Tuesday, April 9, 2013


Caught up with the recent Hitchcock biopic last night and enjoyed it a lot more than I expected to. Directed by Sacha Gervasi (who directed the great 2008 documentary on 80s Canadian heavy metal band Anvil), Hitchcock examines the relationship between the director and his wife Alma during the making of his genre-changing 1960 classic Psycho. It doesn't paint as negative a portrait of Hitch as the other recent biopic The Girl did, but it's still not a wholly endearing portrait of the master of suspense and his curious peccadilloes.

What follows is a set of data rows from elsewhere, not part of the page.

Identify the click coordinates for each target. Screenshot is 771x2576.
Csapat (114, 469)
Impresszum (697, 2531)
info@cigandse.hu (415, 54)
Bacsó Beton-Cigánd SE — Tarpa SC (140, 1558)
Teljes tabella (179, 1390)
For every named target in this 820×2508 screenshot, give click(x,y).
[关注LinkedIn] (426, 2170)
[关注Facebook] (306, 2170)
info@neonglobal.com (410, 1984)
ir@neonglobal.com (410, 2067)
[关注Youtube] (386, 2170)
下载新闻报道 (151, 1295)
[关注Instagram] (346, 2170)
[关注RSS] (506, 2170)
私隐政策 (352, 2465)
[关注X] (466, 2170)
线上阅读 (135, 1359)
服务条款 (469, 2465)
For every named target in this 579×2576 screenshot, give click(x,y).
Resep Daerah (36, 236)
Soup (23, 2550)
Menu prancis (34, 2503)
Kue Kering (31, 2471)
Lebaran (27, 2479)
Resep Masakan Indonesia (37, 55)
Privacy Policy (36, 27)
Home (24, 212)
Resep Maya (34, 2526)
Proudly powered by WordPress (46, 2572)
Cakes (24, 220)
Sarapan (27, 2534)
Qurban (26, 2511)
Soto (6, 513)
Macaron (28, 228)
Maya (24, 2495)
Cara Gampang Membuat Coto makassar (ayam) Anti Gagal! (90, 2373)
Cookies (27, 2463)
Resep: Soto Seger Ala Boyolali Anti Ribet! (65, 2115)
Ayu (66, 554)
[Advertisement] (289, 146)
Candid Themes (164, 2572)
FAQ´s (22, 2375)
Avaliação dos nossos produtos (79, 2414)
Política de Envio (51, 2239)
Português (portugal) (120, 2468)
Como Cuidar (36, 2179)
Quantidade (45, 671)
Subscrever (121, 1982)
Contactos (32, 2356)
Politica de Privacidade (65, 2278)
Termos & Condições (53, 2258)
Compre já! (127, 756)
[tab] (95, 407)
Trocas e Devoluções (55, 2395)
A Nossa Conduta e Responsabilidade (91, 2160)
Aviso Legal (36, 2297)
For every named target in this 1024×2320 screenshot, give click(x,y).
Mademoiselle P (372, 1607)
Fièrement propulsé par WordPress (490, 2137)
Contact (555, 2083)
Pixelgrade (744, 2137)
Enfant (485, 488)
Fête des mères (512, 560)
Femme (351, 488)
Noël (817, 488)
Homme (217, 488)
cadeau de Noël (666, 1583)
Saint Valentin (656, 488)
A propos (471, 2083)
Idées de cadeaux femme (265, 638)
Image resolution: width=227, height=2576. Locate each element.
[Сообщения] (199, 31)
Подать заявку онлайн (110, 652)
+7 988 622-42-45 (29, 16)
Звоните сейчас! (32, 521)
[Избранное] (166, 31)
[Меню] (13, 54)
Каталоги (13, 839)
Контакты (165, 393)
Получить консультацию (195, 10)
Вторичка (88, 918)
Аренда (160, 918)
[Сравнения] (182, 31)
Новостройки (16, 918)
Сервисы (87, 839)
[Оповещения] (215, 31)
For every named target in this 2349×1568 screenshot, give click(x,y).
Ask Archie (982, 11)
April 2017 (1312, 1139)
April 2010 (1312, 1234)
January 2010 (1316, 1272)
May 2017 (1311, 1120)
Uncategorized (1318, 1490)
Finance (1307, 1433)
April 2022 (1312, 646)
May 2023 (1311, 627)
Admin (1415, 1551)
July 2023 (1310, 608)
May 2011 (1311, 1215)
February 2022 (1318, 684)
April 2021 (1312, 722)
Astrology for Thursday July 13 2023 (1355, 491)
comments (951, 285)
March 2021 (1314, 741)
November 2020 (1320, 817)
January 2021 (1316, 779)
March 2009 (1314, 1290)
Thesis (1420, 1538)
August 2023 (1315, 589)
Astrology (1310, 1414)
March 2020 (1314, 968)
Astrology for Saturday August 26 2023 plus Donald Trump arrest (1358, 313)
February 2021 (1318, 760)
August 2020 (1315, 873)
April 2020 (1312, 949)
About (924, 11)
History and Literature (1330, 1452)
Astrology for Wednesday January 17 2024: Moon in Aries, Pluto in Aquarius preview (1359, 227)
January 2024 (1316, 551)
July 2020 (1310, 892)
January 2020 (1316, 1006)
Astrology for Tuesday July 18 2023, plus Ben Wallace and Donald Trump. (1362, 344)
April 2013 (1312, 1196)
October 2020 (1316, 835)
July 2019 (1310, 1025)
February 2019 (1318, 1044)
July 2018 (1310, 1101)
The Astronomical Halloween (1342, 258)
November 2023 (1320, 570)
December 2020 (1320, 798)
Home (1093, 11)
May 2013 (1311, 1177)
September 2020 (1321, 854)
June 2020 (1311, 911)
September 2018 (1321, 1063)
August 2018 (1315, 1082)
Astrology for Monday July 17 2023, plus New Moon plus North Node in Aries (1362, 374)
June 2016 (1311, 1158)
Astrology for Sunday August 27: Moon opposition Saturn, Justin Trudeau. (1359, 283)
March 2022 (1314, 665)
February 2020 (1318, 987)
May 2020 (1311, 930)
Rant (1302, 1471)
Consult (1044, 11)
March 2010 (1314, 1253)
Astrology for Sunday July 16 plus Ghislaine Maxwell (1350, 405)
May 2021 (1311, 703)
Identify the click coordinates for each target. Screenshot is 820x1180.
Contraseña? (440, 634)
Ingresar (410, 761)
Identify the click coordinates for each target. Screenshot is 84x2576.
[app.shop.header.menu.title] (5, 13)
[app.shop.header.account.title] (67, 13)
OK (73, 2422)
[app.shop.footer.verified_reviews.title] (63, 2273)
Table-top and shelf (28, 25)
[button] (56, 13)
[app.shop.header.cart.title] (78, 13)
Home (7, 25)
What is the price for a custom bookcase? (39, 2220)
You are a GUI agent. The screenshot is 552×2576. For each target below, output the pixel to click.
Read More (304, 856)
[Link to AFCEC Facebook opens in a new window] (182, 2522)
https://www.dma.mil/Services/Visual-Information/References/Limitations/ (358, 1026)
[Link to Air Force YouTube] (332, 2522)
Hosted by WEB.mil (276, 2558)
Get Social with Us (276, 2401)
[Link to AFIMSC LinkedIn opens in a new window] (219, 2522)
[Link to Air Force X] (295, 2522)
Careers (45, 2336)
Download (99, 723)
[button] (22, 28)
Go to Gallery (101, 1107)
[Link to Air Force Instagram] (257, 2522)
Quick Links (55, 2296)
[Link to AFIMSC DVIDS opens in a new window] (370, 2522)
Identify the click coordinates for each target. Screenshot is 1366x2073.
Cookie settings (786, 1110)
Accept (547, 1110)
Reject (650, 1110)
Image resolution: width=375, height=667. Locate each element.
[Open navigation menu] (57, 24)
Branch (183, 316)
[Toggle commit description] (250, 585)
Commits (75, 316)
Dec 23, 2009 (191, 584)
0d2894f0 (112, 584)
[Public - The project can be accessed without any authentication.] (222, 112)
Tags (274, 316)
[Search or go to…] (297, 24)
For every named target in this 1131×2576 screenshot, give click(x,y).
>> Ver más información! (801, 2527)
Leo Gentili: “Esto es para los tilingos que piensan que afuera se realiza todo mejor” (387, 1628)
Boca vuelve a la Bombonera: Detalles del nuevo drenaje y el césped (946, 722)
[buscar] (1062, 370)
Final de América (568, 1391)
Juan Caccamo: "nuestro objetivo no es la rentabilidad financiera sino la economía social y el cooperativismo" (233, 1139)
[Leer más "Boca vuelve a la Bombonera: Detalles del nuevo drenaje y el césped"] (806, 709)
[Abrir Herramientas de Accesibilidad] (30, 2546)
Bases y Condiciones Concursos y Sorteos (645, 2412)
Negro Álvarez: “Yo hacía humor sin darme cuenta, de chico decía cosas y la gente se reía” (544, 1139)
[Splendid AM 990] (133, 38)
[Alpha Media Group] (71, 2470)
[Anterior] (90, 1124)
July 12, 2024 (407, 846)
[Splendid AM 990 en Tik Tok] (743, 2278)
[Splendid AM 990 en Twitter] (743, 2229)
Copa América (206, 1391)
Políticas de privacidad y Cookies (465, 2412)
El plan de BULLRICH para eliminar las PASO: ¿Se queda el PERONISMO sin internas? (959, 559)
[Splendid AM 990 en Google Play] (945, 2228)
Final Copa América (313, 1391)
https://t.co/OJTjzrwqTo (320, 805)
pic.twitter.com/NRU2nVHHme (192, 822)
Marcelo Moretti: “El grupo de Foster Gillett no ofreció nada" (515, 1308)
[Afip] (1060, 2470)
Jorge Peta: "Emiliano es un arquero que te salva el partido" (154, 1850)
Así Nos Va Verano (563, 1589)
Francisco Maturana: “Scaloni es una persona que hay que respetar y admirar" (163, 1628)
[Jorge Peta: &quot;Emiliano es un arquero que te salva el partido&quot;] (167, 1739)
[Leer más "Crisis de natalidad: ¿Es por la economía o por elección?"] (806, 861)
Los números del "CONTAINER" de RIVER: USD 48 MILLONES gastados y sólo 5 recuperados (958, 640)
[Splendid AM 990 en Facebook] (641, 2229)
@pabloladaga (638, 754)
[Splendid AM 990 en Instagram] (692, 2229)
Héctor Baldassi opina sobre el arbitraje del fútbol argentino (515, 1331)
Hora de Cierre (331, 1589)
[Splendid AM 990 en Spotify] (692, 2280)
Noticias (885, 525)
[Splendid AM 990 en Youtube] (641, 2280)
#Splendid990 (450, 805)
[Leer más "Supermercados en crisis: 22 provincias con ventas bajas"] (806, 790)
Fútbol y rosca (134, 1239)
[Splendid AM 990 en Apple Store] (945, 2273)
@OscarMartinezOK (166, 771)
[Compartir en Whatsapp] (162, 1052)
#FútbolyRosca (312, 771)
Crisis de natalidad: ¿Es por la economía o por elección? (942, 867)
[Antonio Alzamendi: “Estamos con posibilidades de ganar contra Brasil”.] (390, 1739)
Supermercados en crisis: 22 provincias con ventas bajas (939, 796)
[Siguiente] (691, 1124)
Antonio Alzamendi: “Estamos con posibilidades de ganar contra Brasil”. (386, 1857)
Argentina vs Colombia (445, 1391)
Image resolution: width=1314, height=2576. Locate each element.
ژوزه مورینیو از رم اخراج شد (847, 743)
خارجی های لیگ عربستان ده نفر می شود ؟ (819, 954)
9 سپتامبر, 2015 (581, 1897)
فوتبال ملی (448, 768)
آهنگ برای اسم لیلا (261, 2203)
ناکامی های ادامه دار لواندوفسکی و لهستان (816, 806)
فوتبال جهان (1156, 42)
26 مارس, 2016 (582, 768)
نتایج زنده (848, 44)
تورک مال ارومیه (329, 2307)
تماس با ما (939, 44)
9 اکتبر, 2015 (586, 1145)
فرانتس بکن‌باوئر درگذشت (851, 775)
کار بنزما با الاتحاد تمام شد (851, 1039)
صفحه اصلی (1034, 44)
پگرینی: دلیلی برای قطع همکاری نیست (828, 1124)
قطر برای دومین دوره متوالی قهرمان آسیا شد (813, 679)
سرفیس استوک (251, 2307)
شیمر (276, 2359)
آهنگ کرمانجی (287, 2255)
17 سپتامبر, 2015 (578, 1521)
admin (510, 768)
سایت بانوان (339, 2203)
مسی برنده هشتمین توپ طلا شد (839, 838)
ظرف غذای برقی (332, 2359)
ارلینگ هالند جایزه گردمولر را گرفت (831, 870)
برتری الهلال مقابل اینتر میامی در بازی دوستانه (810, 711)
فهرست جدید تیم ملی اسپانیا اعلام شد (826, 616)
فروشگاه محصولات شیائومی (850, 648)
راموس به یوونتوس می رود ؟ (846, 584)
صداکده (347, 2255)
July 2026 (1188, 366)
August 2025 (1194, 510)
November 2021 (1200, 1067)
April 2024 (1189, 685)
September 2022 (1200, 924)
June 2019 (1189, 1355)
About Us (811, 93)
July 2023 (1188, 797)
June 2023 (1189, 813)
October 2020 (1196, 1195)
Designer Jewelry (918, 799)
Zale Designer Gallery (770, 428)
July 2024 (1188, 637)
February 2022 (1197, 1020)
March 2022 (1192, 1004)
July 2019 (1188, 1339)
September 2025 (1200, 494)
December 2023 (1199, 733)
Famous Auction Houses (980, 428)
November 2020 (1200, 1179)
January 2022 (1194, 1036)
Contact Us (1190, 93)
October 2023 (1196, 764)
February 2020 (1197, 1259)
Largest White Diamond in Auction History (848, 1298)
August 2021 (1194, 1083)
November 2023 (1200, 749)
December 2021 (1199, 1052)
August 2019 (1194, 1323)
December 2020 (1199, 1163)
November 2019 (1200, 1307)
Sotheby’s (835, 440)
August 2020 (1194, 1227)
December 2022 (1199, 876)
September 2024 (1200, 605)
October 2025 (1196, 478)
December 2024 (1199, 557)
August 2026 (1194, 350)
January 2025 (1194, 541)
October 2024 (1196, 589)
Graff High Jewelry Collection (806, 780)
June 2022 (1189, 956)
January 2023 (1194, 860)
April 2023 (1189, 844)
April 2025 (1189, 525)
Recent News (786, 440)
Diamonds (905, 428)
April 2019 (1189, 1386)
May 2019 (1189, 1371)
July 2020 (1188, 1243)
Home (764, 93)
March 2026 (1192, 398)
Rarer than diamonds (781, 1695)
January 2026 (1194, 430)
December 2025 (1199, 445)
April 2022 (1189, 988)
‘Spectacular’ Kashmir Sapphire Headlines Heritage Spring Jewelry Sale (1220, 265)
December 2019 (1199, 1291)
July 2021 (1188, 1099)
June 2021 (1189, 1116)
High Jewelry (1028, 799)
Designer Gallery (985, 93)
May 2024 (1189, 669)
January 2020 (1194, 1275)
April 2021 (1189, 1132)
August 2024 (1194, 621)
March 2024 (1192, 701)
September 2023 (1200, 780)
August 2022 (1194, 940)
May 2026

Nice production design, and loved seeing the recreation of the filming of Psycho and it's cinematic release - the movie reiterates just what a big gamble Psycho was for Hitchcock and how ground-breaking it was at the time, and how much the studio heads hated it (until it was released and started making a fortune for them, of course). Anthony Hopkins and Helen Mirren turn in dependable performances as Alfred and Alma, Scarlett Johansson and James D'Arcy are more than serviceable as Janet Leigh and Tony Perkins, while Jessica Biel (as Vera Miles) and Toni Collette (as Hitch's assistant) are terrific and virtually unrecognizable. Also a surprise to see the original Karate Kid star, Ralph Macchio, turn up playing Joseph Stefano, the writer who penned the screenplay for Psycho. And loved the running apperance by Michael Wincott as Ed Gein, the Wisconsin psychopath, grave-robber and ghoul who inspired Robert Bloch's original novel on which the film was based.